Stored records:
========================================================================
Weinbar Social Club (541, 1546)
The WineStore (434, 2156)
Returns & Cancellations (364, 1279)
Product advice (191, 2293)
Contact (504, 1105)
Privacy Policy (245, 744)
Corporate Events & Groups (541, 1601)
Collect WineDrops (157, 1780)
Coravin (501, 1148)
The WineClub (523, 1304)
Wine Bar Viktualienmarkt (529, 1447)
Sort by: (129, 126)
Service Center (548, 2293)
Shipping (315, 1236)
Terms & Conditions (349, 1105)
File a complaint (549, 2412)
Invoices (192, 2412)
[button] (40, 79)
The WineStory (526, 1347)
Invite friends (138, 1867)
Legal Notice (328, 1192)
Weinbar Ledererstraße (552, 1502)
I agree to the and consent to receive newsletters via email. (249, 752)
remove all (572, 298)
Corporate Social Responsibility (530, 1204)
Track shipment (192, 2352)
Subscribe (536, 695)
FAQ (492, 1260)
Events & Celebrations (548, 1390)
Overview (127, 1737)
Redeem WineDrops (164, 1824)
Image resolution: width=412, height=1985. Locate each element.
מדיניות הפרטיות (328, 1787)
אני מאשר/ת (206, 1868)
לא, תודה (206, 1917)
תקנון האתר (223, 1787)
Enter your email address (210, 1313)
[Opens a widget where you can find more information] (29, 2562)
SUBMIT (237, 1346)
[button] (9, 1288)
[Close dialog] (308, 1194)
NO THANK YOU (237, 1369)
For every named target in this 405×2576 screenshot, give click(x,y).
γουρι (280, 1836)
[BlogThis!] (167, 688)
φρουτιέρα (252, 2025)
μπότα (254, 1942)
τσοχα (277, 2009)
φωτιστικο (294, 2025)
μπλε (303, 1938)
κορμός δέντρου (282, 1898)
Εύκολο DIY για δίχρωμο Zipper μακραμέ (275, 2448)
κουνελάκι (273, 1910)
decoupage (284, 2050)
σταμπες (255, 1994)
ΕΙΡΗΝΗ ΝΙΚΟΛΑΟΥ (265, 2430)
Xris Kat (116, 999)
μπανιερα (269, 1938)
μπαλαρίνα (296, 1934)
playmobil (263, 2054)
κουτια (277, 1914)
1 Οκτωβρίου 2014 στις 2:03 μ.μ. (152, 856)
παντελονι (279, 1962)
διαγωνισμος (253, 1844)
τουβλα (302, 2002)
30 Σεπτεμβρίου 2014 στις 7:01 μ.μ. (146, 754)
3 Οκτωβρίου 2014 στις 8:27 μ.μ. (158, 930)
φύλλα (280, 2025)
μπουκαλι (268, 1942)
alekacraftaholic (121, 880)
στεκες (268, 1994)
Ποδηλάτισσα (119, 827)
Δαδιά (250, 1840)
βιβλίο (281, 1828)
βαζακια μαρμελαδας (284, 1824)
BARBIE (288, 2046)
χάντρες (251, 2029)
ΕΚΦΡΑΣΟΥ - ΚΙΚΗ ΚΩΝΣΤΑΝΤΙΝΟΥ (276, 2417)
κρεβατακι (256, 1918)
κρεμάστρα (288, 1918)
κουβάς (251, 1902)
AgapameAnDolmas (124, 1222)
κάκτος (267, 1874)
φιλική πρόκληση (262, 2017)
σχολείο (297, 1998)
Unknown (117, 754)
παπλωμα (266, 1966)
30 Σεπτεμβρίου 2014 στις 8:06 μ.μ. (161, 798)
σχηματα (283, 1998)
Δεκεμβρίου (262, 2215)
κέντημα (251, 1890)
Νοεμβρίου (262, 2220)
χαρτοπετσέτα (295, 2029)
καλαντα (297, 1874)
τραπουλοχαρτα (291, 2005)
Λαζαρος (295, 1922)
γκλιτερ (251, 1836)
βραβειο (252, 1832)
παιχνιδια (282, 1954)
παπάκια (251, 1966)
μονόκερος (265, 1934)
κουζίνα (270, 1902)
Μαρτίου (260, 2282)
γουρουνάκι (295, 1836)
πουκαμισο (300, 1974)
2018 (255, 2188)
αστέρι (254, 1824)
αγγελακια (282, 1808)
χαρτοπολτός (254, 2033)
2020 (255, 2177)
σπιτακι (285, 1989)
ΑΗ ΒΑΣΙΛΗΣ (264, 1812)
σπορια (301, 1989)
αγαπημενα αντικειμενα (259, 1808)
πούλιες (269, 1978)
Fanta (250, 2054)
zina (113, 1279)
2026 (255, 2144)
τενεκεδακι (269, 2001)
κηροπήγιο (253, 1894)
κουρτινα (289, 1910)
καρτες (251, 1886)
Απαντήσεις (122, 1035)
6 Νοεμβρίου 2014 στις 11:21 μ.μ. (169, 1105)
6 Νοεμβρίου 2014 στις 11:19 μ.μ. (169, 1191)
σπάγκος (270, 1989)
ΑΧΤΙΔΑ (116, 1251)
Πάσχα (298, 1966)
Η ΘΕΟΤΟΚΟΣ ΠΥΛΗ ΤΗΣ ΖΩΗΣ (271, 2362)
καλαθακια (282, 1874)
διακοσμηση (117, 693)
========================================================================
● ASSIGNED TASK
Copy the lines of the data above exactly as written, beginning with the line containing "Events & Celebrations (548, 1390)" and ending with the line containing "1 Οκτωβρίου 2014 στις 2:03 μ.μ. (152, 856)", and leave out all other lines.

● WRITTEN REPLY
Events & Celebrations (548, 1390)
Overview (127, 1737)
Redeem WineDrops (164, 1824)
Image resolution: width=412, height=1985. Locate each element.
מדיניות הפרטיות (328, 1787)
אני מאשר/ת (206, 1868)
לא, תודה (206, 1917)
תקנון האתר (223, 1787)
Enter your email address (210, 1313)
[Opens a widget where you can find more information] (29, 2562)
SUBMIT (237, 1346)
[button] (9, 1288)
[Close dialog] (308, 1194)
NO THANK YOU (237, 1369)
For every named target in this 405×2576 screenshot, give click(x,y).
γουρι (280, 1836)
[BlogThis!] (167, 688)
φρουτιέρα (252, 2025)
μπότα (254, 1942)
τσοχα (277, 2009)
φωτιστικο (294, 2025)
μπλε (303, 1938)
κορμός δέντρου (282, 1898)
Εύκολο DIY για δίχρωμο Zipper μακραμέ (275, 2448)
κουνελάκι (273, 1910)
decoupage (284, 2050)
σταμπες (255, 1994)
ΕΙΡΗΝΗ ΝΙΚΟΛΑΟΥ (265, 2430)
Xris Kat (116, 999)
μπανιερα (269, 1938)
μπαλαρίνα (296, 1934)
playmobil (263, 2054)
κουτια (277, 1914)
1 Οκτωβρίου 2014 στις 2:03 μ.μ. (152, 856)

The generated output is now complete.